What is the value of $\psi_2^{(0)}(1)$, where $\psi_q^{(0)}(z)$ is the $q$-digamma function?
My attempt:
\begin{align*} \psi_2^{(0)}(z) &=\frac{1}{\Gamma_2(z)}\frac{d\Gamma_2(z)}{dz} \\&=\frac{(2^z\ ;2)_\infty}{(2\ ;2)_\infty(1-2)^{1-z}}\cdot\frac{d}{dz}\left((1-2)^{1-z}\frac{(2\ ;2)_\infty}{(2^z\ ;2)_\infty}\right) \\ &=\frac{1}{(-1)^{1-z}}\prod_{n=0}^\infty\frac{1-2^{n+z}}{1-2^{n+1}}\cdot\frac{d}{dz}(-1)^{1-z}\prod_{n=1}^\infty\frac{1-2^{n+1}}{1-2^{n+z}}, \end{align*}
where $\Gamma_q(z)$ is the q-gamma function, and $(a\ ;q)_k$ is the q-Pochhammer symbol.

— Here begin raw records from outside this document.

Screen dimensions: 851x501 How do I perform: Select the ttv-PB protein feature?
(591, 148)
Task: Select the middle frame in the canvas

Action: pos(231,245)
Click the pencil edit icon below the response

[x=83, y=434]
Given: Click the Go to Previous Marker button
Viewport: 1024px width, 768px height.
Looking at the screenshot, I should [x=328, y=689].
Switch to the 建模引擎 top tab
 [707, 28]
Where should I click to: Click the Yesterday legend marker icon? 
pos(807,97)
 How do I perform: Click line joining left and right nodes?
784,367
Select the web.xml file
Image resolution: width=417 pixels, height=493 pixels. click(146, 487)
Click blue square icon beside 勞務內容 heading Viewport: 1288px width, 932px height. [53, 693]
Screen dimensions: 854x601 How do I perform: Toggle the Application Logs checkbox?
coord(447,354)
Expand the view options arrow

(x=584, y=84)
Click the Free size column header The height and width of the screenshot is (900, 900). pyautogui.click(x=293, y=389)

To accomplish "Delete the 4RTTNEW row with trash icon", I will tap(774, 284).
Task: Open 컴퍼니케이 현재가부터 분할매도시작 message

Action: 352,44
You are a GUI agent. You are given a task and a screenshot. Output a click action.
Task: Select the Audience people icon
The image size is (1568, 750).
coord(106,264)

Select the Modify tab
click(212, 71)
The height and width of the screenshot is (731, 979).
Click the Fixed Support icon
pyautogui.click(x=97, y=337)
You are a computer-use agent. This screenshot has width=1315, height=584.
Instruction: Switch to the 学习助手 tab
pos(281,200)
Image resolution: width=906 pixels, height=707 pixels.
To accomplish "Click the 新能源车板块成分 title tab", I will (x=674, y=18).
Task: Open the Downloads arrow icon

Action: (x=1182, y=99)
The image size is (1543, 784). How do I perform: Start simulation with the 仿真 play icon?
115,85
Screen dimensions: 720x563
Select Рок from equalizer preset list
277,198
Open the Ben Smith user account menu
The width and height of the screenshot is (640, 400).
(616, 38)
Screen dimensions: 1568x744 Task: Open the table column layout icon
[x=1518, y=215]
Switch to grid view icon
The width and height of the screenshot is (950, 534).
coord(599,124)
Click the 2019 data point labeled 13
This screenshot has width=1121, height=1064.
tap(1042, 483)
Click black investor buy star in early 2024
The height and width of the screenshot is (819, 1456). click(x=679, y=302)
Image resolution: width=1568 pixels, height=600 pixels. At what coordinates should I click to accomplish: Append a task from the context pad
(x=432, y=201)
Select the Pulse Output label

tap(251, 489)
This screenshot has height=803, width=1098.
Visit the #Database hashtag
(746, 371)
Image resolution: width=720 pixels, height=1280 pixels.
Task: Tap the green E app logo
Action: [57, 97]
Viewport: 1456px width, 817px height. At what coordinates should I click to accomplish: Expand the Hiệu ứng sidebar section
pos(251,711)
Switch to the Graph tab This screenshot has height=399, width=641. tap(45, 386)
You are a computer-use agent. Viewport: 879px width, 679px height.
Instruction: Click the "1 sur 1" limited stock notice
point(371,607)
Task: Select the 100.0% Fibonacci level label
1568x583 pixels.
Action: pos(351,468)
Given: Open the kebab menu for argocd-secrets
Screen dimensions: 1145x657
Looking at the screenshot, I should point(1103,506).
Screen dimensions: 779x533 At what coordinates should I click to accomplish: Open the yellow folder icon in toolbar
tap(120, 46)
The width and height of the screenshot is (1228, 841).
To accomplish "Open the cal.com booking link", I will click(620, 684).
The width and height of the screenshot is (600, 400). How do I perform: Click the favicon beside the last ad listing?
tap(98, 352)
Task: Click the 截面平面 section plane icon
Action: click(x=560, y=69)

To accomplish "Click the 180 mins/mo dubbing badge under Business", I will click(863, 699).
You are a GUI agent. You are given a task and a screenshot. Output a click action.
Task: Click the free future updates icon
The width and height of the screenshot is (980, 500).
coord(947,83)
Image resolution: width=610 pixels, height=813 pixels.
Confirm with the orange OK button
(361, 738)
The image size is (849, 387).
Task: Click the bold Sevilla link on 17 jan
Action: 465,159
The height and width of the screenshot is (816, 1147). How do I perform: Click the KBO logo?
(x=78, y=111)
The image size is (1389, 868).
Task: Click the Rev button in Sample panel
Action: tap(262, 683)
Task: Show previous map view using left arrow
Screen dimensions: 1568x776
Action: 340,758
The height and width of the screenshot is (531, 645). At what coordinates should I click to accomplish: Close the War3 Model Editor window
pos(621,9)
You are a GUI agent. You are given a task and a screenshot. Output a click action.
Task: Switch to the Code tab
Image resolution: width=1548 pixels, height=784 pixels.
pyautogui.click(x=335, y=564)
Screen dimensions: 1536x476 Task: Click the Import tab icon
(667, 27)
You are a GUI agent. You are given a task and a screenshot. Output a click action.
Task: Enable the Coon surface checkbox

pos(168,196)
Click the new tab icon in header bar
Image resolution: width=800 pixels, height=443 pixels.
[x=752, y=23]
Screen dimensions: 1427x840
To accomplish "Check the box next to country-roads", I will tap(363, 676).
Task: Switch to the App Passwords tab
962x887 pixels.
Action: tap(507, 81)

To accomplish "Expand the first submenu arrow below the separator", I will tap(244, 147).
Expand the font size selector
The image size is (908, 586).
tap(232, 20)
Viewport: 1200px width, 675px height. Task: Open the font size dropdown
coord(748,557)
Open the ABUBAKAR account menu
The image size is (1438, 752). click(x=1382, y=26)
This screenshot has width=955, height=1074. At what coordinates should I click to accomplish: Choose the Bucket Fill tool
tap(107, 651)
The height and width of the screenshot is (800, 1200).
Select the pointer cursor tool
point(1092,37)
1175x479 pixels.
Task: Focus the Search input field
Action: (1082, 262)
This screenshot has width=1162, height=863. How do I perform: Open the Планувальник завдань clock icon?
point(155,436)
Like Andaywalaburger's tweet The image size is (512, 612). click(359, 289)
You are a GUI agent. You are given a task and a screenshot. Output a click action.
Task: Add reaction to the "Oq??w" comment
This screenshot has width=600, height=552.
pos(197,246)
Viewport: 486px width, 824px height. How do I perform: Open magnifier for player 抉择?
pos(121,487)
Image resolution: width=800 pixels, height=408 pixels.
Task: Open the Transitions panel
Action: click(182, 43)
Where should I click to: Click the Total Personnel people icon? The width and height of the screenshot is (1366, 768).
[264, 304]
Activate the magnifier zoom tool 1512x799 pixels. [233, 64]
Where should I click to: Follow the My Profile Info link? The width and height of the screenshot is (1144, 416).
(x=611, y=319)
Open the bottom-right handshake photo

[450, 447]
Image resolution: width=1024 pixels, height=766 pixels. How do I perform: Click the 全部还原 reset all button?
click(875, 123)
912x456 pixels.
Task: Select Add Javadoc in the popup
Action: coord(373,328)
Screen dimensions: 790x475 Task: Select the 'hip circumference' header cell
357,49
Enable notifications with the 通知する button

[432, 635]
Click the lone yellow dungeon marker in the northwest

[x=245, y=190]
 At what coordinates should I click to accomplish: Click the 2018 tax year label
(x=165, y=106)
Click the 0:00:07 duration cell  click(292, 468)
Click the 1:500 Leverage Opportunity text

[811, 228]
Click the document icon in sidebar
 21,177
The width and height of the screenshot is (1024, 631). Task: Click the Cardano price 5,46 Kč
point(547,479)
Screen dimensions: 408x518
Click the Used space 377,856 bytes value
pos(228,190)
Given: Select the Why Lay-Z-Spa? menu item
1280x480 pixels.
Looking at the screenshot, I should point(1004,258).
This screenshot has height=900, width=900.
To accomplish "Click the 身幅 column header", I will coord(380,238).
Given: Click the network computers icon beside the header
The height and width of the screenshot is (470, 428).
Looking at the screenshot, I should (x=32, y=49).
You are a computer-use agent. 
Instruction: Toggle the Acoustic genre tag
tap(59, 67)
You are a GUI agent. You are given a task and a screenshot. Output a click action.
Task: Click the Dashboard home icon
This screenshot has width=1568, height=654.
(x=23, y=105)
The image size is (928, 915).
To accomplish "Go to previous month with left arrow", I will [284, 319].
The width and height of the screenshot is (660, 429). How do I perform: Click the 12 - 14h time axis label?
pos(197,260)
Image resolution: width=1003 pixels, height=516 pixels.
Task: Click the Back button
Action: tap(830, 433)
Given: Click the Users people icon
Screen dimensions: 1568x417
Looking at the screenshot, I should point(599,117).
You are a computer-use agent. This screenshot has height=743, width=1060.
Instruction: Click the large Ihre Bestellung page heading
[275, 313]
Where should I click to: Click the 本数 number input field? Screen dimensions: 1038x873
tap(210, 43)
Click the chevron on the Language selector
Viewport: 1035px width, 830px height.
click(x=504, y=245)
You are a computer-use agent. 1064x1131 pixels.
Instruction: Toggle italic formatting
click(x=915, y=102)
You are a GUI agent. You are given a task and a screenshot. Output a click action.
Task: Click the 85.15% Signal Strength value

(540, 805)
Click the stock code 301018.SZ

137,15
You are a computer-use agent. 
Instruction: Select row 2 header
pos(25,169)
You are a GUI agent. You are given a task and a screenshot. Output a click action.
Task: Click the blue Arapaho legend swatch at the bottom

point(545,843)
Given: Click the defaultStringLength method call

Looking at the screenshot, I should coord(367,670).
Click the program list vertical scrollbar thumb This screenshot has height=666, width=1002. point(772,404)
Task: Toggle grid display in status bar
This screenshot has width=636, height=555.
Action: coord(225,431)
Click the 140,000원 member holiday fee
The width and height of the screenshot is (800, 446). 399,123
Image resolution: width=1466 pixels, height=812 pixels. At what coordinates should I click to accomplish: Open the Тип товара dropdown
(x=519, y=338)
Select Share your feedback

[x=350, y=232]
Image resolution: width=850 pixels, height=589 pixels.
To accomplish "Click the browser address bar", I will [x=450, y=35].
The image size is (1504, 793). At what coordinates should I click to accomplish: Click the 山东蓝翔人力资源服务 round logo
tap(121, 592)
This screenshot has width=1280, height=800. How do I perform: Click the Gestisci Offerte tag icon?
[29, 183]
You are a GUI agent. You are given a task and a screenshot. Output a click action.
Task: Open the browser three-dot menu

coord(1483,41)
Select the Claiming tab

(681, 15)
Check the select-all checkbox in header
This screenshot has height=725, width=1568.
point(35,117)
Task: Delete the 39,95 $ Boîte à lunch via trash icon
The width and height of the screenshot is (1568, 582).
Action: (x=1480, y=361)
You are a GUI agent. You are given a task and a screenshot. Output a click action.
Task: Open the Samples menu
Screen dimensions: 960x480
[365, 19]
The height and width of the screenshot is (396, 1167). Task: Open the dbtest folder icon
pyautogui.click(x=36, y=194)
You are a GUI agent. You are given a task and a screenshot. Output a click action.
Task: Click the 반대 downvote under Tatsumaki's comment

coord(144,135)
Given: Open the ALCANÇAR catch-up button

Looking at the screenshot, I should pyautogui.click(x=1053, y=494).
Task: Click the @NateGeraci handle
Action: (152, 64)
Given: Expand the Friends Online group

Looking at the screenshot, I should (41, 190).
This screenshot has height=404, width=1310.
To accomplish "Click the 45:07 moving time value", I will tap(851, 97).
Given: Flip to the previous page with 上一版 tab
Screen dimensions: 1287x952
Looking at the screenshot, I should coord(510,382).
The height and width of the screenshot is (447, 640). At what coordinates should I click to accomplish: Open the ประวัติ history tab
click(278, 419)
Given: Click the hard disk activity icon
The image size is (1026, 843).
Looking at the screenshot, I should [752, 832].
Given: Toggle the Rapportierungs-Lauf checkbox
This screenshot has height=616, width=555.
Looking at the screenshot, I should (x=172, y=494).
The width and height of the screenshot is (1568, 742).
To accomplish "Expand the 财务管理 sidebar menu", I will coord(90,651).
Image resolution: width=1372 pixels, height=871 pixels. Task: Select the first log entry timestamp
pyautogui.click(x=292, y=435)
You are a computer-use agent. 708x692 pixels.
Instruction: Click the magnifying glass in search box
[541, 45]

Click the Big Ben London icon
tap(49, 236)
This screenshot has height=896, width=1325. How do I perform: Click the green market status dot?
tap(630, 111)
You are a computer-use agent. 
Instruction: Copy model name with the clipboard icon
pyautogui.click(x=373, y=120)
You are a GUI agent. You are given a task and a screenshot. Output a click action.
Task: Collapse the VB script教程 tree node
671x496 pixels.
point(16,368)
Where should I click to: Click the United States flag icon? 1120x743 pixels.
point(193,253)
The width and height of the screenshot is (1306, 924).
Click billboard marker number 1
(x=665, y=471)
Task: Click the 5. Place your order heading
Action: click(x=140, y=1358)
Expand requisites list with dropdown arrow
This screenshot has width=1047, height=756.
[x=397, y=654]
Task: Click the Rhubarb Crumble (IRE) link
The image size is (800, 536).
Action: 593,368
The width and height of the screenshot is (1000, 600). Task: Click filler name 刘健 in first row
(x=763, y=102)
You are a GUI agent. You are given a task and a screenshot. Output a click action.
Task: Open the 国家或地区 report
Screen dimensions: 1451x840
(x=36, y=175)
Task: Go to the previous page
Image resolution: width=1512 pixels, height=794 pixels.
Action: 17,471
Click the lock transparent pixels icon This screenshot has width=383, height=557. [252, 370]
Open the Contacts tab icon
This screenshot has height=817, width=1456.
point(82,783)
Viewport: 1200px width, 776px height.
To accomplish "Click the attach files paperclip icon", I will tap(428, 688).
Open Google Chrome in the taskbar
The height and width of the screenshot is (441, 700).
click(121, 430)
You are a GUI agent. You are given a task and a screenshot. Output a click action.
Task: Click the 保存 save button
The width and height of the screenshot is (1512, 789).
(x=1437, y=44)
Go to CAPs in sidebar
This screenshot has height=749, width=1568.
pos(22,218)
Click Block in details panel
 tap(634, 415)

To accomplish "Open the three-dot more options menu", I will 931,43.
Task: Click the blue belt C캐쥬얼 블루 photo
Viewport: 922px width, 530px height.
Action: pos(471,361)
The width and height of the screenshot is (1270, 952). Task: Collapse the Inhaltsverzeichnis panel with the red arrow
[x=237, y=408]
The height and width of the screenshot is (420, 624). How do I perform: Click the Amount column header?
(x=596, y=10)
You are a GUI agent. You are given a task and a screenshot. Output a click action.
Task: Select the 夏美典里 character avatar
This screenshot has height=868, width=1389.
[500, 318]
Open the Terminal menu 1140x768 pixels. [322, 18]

Evaluating at $1$, we see
$$\begin{align*} \psi_2^{(0)}(1)&=\frac{1}{(-1)^0}\prod_{n=0}^\infty\frac{1-2^{n+1}}{1-2^{n+1}}\cdot\frac{d}{dz}(-1)^{1-z}\prod_{n=1}^\infty\frac{1-2^{n+1}}{1-2^{n+z}}\Bigr|_{z=1} \\&=\frac{d}{dz}(-1)^{1-z}\prod_{n=1}^\infty\frac{1-2^{n+1}}{1-2^{n+z}}\Bigr|_{z=1} \\&=\frac{d}{dz}\exp\left((\ln(-1)^{1-z}+\sum_{n=0}^\infty\ln\left(\frac{1-2^{n+1}}{1-2^{n+z}}\right)\right)\Bigr|_{z=1} \\&=\exp\left(\ln(-1)^{1-z}+\sum_{n=0}^\infty\ln\left(\frac{1-2^{n+1}}{1-2^{n+z}}\right)\right)\left(i\pi+\sum_{n=0}^\infty\frac{2^{n+z}\ln2}{1-2^{n+z}}\right)\Bigr|_{z=1} \\&=i\pi+\ln2\sum_{n=0}^\infty\frac{2^{n+1}}{1-2^{n+1}} \end{align*}$$
which clearly diverges.... and even if it converged, I would have an imaginary part. Wolfram Alpha gives only an approximation of about $-0.7671026$, so what am I missing here?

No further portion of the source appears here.